I didn’t discover my love for writing until I was thirty. I’m a late bloomer! Once I started, I couldn’t stop. I’ve been writing for six years now.
2. How did the idea for The Odds of Loving Grover Cleveland come to you? Any direct experience with that kind of summer camp (ie the kind for kids with ‘issues’)?
I went to a few summer camps, all much more pedestrian than Camp Padua, but I loved the idea of using a camp as a setting. Along with that, I wanted to write a fresh story with a different perspective. At the time, I was reading a non-fiction, short story book written by a psychoanalyst with individual stories about patients he treated. All I kept thinking was—no one is normal. Normal doesn’t exist. It’s a façade. And what if all these patients went to a summer camp together in their teen years? What would that look like? I threw the idea around with a few friends and the next thing I knew, I was writing a new book.
3. Do you have a place you always write? Do you write in public spaces (libraries, coffee shops, etc)?
I write in a few different places. Sometimes, I head to a coffee shop if I need to get out of my house and see people. I also have this comfy chair in my bedroom that’s perfect for writing. Any place where I can think and observe.
4. If you could invite one of your characters to dinner, who would it be? What would conversation be like at the table?
I’d invite Bek from The Odds of Loving Grover Cleveland. He’s a compulsive liar and a truly comical human being. It would go something like this:
Bek: So this is an Italian restaurant.
Me: Actually, it’s French.
Bek: I love meatballs and pasta. Do you think they have pizza on the menu?
Me: I said it’s French.
Bek: Did you know I speak fluent Italian?
Me: You do?
Bek: Totally.
Me: Show me.
Bek: Who are you and why are you sitting at my table in this lovely Chinese restaurant? Do you think they have fried rice on the menu?
5. What’s your process when you write? Do you plan everything out ahead, or just go with the flow?
I used to go with the flow, but that changed quickly. I like an outline. I may not always follow it, but it gives me ideas and parameters. At the very least, I think it’s essential to know the climax of a story before you start writing, then you know where you need to go.

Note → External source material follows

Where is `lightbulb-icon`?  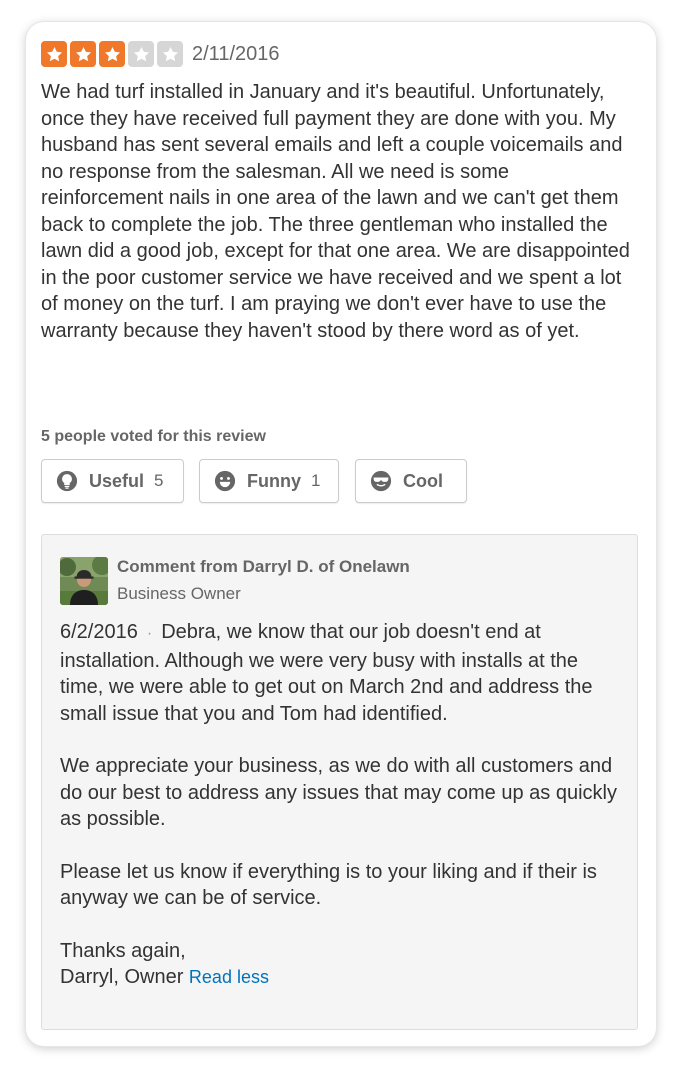 lightbulb-icon is located at coordinates (67, 481).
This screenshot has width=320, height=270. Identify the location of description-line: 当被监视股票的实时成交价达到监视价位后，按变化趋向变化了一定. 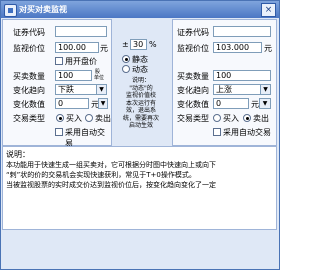
(111, 185).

6. What’s your favorite YA book?
The Perks of Being a Wallflower. I read it in college in 2001 and fell in love. It’s been my favorite ever since.

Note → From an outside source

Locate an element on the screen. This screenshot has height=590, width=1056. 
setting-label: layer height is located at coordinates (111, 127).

7. What’s your single best piece of advice for aspiring writers?
I have a few writing tips that I love to share with people:
1) Secrets should remain secret until the story demands they be told.
2) Don’t overwrite. Tell 70% of the story. Let the reader meet you for the other 30%. That way they stay invested.
3) Characterization is the external representation of a person (a football player, a cheerleader, the lead singer in a punk band). Character is their true internal self. The best characters have opposing characterizations to their true selves (the sinner masquerading as the saint).
8. If you were stranded on a desert island with just one of your characters, who would it be, and why?
Kim Choi from Aspen—If there was one character to get me off the desert island, it would be her. She’s smart and hilariously sarcastic, and a fiercely loyal friend. I know she’d never leave me behind when the plane came to save us.